VIAJE A MÉXICO, Julio 2019
Oaxaca:
miércoles diecisiete, por la tarde
Continuamos calle abajo hasta llegar al Zócalo.
Fue una sorpresa que en las inmediaciones de la plaza se celebrará una fiesta de bailarines ancianos de Danzón, con una orquesta compuesta por diez o doce músicos estupendos.
Era enternecedor y emotivo ver a gente de más de sesenta o setenta años bailar danzón pausada y ceremoniosamente. Probablemente habían bailado esa maravillosa música toda su vida. A mí me perturbó mucho ese espectáculo humano, por incomprensible, pero real y entrañable. Bailaban ritualmente sobre sus propias tumbas.
La idiosincrasia del mexicano me resulta difícil de entender, al menos desde la superficialidad de turista: tienen un sentido fatal de la vida en clave surrealista pero no paran de cantar, bailar, tal vez de sufrir y, desde luego, se aferran con energía y rabia a la vida, o quizá, tan solo, al no morir todavía.

= = = =

## TAREAS POR REALIZAR
1 – Responde estas preguntas sobre el relato sobre Oaxaca:
(a) ¿Hasta qué lugar continuaron calle abajo?
(b) ¿Cuántos músicos componían la orquesta?
(c) ¿A qué se aferran los mexicanos con energía y rabia, según el último párrafo?
2 – Reproduce de las filas todo lo que va desde la línea que contiene "Click marker 17 over the Atlantic" hasta la línea que contiene "click(377, 39)", ambas incluidas.
El relato sobre Oaxaca y las filas constituyen materiales independientes entre sí.

## Filas de origen

= = = =

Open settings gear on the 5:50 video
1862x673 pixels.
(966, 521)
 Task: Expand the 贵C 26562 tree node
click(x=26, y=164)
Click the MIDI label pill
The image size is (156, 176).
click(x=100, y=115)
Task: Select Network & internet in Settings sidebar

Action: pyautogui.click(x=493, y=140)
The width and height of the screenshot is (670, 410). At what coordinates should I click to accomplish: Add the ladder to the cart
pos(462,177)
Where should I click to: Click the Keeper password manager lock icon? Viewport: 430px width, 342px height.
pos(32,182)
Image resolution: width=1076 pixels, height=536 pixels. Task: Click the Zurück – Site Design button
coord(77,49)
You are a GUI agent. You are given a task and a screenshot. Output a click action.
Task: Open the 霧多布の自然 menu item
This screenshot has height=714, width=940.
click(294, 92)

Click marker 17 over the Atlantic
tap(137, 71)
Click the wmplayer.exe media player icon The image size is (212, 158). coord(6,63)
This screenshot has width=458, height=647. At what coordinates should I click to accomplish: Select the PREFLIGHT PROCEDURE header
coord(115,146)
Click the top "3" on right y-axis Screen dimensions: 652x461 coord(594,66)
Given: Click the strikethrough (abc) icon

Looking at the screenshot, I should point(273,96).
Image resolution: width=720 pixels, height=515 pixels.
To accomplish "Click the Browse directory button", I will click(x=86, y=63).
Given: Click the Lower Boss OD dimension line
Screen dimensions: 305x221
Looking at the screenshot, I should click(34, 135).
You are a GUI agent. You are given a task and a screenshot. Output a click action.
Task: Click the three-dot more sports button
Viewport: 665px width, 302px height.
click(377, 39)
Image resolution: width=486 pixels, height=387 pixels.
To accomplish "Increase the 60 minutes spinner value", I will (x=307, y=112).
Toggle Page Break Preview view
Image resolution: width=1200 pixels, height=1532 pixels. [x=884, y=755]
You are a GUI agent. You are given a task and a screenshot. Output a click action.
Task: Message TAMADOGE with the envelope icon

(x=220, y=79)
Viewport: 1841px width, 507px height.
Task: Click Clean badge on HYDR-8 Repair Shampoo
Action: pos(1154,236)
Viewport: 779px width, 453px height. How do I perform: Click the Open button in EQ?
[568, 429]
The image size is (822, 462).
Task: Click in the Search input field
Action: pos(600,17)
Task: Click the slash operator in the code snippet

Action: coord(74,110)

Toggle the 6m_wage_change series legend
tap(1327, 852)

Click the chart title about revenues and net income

= = = =

## SOLUCIONES DEL EJERCICIO
1 –
(a) Hasta el Zócalo.
(b) Diez o doce músicos.
(c) A la vida, o quizá, tan solo, al no morir todavía.

2 –
Click marker 17 over the Atlantic
tap(137, 71)
Click the wmplayer.exe media player icon The image size is (212, 158). coord(6,63)
This screenshot has width=458, height=647. At what coordinates should I click to accomplish: Select the PREFLIGHT PROCEDURE header
coord(115,146)
Click the top "3" on right y-axis Screen dimensions: 652x461 coord(594,66)
Given: Click the strikethrough (abc) icon

Looking at the screenshot, I should point(273,96).
Image resolution: width=720 pixels, height=515 pixels.
To accomplish "Click the Browse directory button", I will click(x=86, y=63).
Given: Click the Lower Boss OD dimension line
Screen dimensions: 305x221
Looking at the screenshot, I should click(34, 135).
You are a GUI agent. You are given a task and a screenshot. Output a click action.
Task: Click the three-dot more sports button
Viewport: 665px width, 302px height.
click(377, 39)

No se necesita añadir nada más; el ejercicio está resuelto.